=== Begin Enclosure ===

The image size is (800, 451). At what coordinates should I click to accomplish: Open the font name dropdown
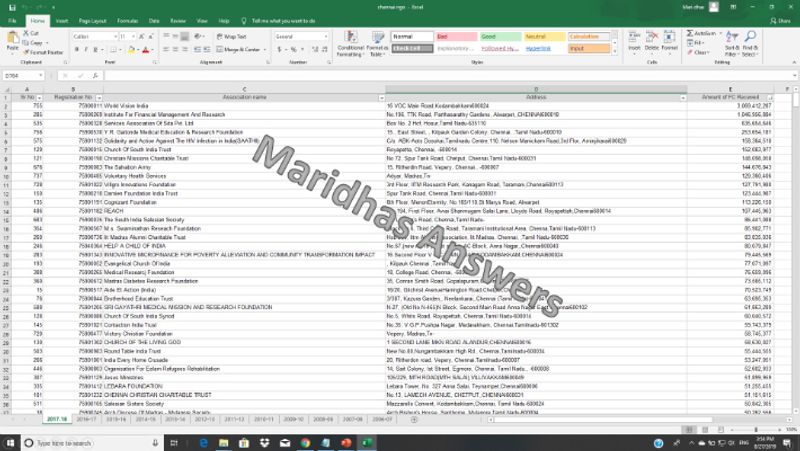(x=119, y=37)
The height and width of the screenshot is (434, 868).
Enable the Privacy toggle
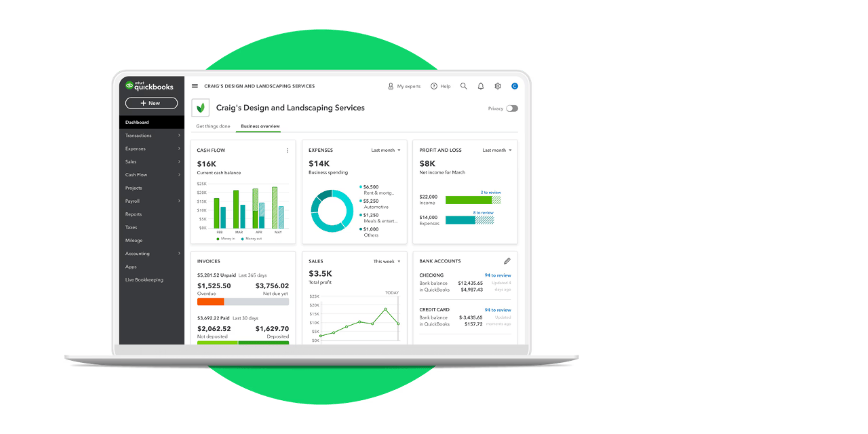(512, 109)
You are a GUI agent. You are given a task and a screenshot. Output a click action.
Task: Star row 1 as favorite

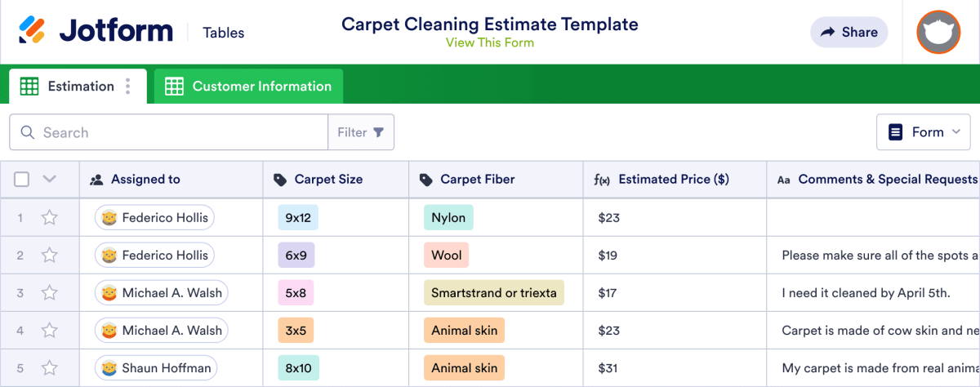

=== End Enclosure ===

_What is needed_
In the copy, include exactly the lines from the one containing "The height and" through the last line of the records, and no pictures or other text.

_Answer space_
The height and width of the screenshot is (434, 868).
Enable the Privacy toggle
(512, 109)
You are a GUI agent. You are given a task and a screenshot. Output a click action.
Task: Star row 1 as favorite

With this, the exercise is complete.